I never got to see the “Hot Dog Highway.” I don’t even remember when I first saw a picture of the assembly-line contraption that sent who knows how many hundreds of thousands of sausages endlessly along a fourteen-or-so-lane conveyance machine that captured my imagination more than the Wienermobile itself. In fact, I really didn’t visit the production facilities much during my half dozen or so visits to Oscar Mayer headquarters during my journalism career. But like virtually every other Madison resident of any tenure, the company’s existence was omnipresent in my life.
I think of the importance of Oscar Mayer to me, to say nothing of my hometown of choice and heart, in three interwoven components.
The first is the iconic example of twentieth-century popular food culture that married the kitsch of “Little Oscar” to one of the brands parents trusted enough to put in millions of school lunchboxes. I have a Wienermobile whistle in my desk drawer. I never stop enjoying my friend and colleague Doug Moe’s story of interviewing the man responsible for creating the famous jingle, “I wish I were an Oscar Mayer wiener.” “Lunchable” is an actual word. “My bologna has a first name, it’s O-S-C-A-R.” And on and on. Oscar Mayer was an American success story. And its home was here.
The second component is a little less fun. Processed foods started getting an increasingly, and well-deserved, bad rap. And Oscar Mayer was an easy poster child for the worst of processed food. Now, let me confess; despite my very best efforts, dozens of stories and jokes and warnings galore, I am incapable of not liking hot dogs. My Milwaukee-bred preference is Usinger’s. But I can’t walk past Gray’s Papaya on 72nd and Broadway in New York City without stopping in for a hot dog. National Coney Island is my guilty airport pleasure of choice in Detroit. A dog and a beer, please, at any ballpark anywhere. But after more than a dozen years of drinking the Slow Food Kool-Aid (wow, how’s that for a mixed metaphor?), I have to advise: Do as I say, not as I do. The processed-food industry is a questionable investment strategy, particularly for a city that wants to be known as healthy.

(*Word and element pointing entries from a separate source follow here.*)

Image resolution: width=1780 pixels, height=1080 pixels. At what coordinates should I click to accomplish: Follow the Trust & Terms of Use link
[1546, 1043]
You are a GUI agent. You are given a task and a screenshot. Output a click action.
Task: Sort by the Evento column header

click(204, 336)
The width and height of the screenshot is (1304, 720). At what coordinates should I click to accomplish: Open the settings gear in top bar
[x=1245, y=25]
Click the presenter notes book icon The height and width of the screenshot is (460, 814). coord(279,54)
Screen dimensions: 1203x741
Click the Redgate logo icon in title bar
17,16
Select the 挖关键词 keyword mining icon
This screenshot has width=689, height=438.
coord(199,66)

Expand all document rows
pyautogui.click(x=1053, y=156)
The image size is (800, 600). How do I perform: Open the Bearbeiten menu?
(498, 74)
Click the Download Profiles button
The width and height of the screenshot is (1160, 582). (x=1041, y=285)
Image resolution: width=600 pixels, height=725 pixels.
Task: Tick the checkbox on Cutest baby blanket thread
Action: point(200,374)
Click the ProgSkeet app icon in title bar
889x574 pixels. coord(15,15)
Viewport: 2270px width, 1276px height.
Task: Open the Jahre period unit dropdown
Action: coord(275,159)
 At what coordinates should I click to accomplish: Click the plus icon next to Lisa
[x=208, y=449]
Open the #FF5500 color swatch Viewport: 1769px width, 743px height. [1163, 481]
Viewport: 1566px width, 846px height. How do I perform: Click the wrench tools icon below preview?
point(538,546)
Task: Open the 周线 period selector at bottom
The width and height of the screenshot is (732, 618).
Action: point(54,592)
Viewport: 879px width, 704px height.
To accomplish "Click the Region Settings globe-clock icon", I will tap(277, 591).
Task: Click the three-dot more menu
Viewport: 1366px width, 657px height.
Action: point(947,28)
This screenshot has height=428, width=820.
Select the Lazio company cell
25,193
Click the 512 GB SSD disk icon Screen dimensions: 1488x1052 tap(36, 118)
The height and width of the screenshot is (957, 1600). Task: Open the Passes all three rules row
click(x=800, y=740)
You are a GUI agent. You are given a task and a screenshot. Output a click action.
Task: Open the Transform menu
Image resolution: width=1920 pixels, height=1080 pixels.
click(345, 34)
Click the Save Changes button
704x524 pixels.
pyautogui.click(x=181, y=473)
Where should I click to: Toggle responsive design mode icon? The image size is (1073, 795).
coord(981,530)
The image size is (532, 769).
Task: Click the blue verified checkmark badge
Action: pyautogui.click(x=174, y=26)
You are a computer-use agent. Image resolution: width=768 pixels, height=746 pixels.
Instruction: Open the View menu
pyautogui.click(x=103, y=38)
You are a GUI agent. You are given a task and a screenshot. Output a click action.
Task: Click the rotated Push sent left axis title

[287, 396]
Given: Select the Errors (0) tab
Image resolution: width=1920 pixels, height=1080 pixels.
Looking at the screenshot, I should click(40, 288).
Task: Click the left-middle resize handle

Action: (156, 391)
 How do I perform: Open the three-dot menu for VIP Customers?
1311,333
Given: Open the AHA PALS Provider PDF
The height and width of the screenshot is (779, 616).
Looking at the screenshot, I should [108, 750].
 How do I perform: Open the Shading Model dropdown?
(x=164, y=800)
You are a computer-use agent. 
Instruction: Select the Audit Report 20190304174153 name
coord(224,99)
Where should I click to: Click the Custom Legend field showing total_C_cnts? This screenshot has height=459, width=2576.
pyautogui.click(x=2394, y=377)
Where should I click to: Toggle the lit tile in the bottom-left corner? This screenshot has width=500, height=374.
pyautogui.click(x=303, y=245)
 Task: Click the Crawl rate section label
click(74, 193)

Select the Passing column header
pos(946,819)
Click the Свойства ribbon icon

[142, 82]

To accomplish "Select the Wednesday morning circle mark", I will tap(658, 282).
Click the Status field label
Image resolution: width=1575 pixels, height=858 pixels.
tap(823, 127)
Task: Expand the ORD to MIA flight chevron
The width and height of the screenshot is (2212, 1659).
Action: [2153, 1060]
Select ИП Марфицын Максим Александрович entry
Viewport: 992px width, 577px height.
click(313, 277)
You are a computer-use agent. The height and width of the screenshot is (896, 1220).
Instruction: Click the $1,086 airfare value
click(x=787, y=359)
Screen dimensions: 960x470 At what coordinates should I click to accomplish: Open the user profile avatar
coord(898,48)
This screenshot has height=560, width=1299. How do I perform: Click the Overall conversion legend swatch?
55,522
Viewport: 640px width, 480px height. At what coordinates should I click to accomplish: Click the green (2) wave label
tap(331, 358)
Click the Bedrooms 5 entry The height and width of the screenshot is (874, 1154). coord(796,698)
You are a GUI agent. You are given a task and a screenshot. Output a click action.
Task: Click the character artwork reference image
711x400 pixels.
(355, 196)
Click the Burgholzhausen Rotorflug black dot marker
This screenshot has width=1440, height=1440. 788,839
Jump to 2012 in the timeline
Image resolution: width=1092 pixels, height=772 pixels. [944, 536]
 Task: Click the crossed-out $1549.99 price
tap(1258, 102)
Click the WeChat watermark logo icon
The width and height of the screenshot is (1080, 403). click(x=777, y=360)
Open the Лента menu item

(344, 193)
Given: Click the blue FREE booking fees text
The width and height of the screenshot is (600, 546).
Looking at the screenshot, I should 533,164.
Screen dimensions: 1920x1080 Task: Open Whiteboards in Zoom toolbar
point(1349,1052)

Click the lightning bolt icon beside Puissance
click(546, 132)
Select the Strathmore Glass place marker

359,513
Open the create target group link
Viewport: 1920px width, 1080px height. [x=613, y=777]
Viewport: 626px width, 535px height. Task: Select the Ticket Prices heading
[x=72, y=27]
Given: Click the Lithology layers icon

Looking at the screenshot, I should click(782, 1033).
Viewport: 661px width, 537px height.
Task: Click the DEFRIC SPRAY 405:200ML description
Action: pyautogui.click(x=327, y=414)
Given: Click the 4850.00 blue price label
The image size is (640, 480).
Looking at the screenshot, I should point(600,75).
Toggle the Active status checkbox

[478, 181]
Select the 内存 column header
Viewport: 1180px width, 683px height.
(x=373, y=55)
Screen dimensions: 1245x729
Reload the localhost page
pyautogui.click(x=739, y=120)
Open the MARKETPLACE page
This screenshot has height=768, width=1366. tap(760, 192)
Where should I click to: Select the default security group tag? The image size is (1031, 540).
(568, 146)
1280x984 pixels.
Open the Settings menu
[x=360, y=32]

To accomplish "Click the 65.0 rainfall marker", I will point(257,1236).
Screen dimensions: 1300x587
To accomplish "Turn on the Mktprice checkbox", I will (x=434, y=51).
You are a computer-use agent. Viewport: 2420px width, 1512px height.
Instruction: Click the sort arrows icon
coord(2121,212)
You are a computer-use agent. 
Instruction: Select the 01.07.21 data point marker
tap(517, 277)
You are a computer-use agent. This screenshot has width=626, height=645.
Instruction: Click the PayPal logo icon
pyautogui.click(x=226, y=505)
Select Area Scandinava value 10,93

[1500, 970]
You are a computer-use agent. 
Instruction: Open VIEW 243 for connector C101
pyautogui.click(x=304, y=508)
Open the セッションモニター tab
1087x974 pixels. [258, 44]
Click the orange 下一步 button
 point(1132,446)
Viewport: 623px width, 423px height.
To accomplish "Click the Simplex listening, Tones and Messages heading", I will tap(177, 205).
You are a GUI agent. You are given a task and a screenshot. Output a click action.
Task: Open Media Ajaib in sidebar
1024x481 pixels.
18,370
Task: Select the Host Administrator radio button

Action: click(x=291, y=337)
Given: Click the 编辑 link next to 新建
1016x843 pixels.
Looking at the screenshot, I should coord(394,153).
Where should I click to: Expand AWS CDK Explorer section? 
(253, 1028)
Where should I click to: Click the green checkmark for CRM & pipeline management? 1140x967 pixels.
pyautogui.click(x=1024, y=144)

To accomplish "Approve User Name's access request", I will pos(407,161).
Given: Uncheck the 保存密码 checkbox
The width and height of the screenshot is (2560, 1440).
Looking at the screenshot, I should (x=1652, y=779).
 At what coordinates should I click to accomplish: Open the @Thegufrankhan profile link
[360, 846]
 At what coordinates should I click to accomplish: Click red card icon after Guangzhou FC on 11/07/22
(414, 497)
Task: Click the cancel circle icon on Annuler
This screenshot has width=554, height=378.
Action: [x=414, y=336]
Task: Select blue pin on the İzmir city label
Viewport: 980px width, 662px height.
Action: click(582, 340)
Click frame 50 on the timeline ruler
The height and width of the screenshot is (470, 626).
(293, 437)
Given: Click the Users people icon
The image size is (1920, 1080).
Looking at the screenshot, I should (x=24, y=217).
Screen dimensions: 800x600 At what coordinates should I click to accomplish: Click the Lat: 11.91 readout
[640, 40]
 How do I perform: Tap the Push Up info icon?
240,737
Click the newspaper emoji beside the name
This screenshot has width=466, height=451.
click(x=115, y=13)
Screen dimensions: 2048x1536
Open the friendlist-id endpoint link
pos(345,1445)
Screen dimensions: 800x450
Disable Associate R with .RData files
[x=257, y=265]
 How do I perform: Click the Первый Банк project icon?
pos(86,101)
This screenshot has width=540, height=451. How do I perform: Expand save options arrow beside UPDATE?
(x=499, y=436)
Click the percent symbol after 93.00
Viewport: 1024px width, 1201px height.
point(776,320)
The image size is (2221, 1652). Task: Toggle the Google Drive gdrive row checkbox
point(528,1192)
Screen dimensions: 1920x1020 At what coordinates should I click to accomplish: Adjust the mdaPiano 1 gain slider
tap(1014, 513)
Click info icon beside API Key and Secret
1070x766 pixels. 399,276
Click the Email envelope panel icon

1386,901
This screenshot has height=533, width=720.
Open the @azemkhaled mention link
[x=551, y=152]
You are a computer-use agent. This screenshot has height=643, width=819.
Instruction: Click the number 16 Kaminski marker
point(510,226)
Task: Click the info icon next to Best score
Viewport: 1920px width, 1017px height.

But the most important and meaningful reflections I have of Oscar Mayer are its people, its leaders, and its contributions to the civic infrastructure, philanthropic interests and community assets of our city and region. Take away the logo and the Lunchables and you still have a legacy of corporate citizenship and a workplace environment of giving back that has marked Oscar Mayer since it arrived in Madison in 1919. I got to meet a fair number of company leaders, including the late Hal Mayer and more recent presidents like Rick Searer and Nick Meriggioli. Heck, then-University of Wisconsin–Madison chancellor Donna Shalala plucked fortune-changing former athletic director Pat Richter from Oscar’s fertile corporate offices. All were or are seriously good people, smart, thoughtful, caring and generous.
It’s interesting that for as well known as the name and brand were, the company often kept a surprisingly low profile when it came to its many community contributions. For every sponsorship of United Way of Dane County’s Day of Caring or gift of an east-side baseball field, Oscar Mayer made scores of community-changing gifts for which it deflected direct credit. That modesty too was a reflection of its hometown.
Oscar Mayer was also one of the first and most committed companies to promote diversity. African Americans in particular were visible in high-level management positions. The problem was that corporate kept promoting them to bigger jobs in Oak Park, or Chicago, and we couldn’t keep that talent here.
It’s a loss to be sure. Thankfully, Madison has never been a one-company town like Peoria (Caterpillar) or Toledo (Ball Glass). But Oscar Mayer has helped define our town for a century, and its influence and impact will be felt for that long or more.